Use quoted parameter as variable name for closure instantiation?

djmcdowell · April 9, 2020, 6:29pm

I'm looking to improve the semantics of my code and answer a specific question regarding quoted variables as parameters to closure-like functions.

I've provided a reprex to demonstrate my problem and while the reprex works, I'm unsure how to scale the function to handle different use-cases.

library(tidyverse)

# A df of file-paths split so all basenames
# are in the same column, but parent-dirs
# are spread across an abritary number of columns
# and filled with NA's.
dat <- tibble(
  ref01 = rep("analysis", 5),
  ref02 = c(NA, NA, "next", "next", "next"),
  ref03 = c(NA, NA, NA, NA, "last"),
  target = c("analysis.test1", "analysis.test2",
             "next.test3", "next.test4",
             "last.test5")
)

# For example this reprex df shows file-paths
# from a file-tree that looks like:
# analysis
# ├── next
# │   ├── last
# │   │   └── last.test5
# │   ├── next.test3
# │   └── next.test4
# ├── analysis.test1
# └── analysis.test2
dat
#> # A tibble: 5 x 4
#>   ref01    ref02 ref03 target        
#>   <chr>    <chr> <chr> <chr>         
#> 1 analysis <NA>  <NA>  analysis.test1
#> 2 analysis <NA>  <NA>  analysis.test2
#> 3 analysis next  <NA>  next.test3    
#> 4 analysis next  <NA>  next.test4    
#> 5 analysis next  last  last.test5

This function cleans up the 'target' test basenames.
All test-names are preceded by its' parent-dir name and a period.
(e.g. 'last.test5')

This function takes a "target" column and an arbitrary number of parent-dir columns. It reverses the list of parent-dirs and finds the first non-NA value. It then matches that value to the target value and removes it.

My question lies within this function:

Is there a more semantic way of building this function so that it can be expressed inside of a `mutate()' function?
Currently, the replace_pattern() function relies on the fact that the .key column is titled "target" and is hardcoded as an input parameter.

This is because of the way `pmap' works by taking p-num arguments from a list and matching arguments to names.

Since I want this function to work for arbitrarily deep file-paths, I need to find a way to handle varying .key names.

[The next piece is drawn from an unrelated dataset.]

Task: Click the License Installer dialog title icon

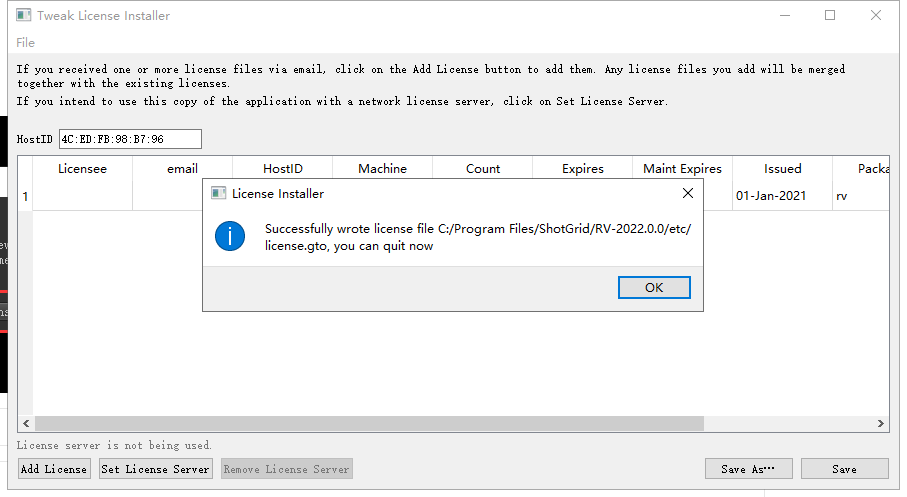Action: tap(218, 194)
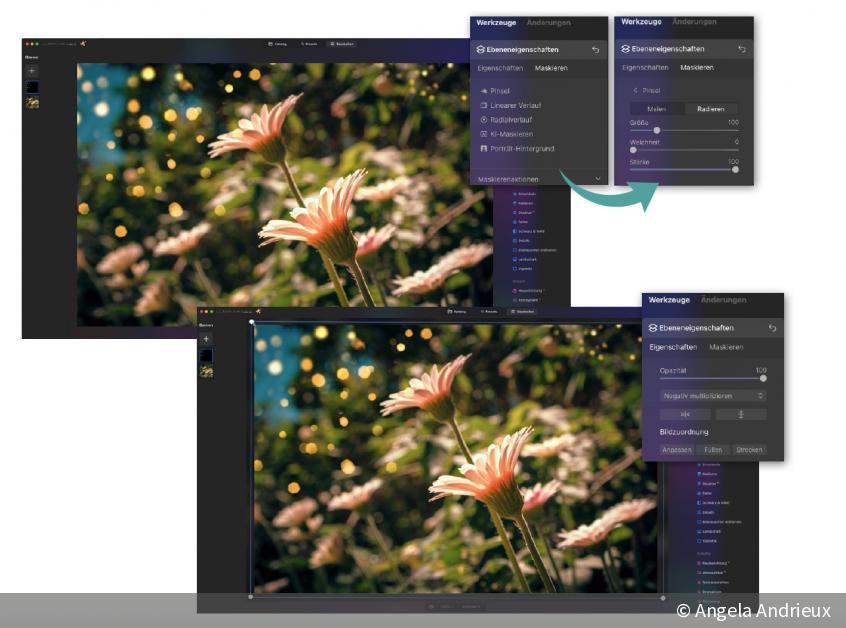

Is there a way to quote .key variable so that it will be the name of the first parameter of the replace_pattern() function?

trim_target <- function(.tbl, .key, ...){
  key <- tidyselect::eval_select(expr(c(!!enquo(.key))), .tbl)
  loc <- tidyselect::eval_select(expr(c(...)), .tbl)

  # First param has to be "target" since that's the name
  # of the .key column.
  replace_pattern <- function(target, ...){
    args <- c(...)
    pattern <- args %>% 
      rev() %>% 
      discard(is.na) %>% 
      first() %>% 
      paste0("\\.")
    
    unlist(str_remove(target, pattern))
  }
  
  pmap(.tbl[,c(key, loc)], replace_pattern) %>% 
    unlist()
}

Expected Output:

This works as expected but is not scalable. Also in reference to question 01, I have to pass dat into the mutate() function-call; which I don't see typically done.

dat %>% 
  mutate(target = trim_target(dat, target, ref01:ref03))
#> # A tibble: 5 x 4
#>   ref01    ref02 ref03 target
#>   <chr>    <chr> <chr> <chr> 
#> 1 analysis <NA>  <NA>  test1 
#> 2 analysis <NA>  <NA>  test2 
#> 3 analysis next  <NA>  test3 
#> 4 analysis next  <NA>  test4 
#> 5 analysis next  last  test5

^{Created on 2020-04-08 by the reprex package (v0.3.0)}

lionel · April 16, 2020, 11:36am

You can get the name with names(.tbl)[key].

But I would take another direction than changing dynamically the argument names of the replace_pattern() function. I would just pull the key column in a vector, then your replace_pattern() internal closure can refer to it directly.

nirgrahamuk · April 17, 2020, 10:10am

Hello, apologies for my not understanding, but is it possible that your example data 'dat' doesnt fully express the complexity of the challenge you are writing code to overcome ?
The transformation to go from 'dat' to your outcome seems much more trivial than the approach you show, as I don't see that intervening ref01:ref03 objects have any bearing to what happens to target, which seems to just want to throw away everything before the final fullstop.

dat %>%
  rowwise() %>%
  mutate(
    target = tail(unlist(stringr::str_split(
      string = target,
      pattern = "\\."
    )), 1)
  ) %>%
  ungroup() -> alternative

system · May 8, 2020, 10:10am

This topic was automatically closed 21 days after the last reply. New replies are no longer allowed.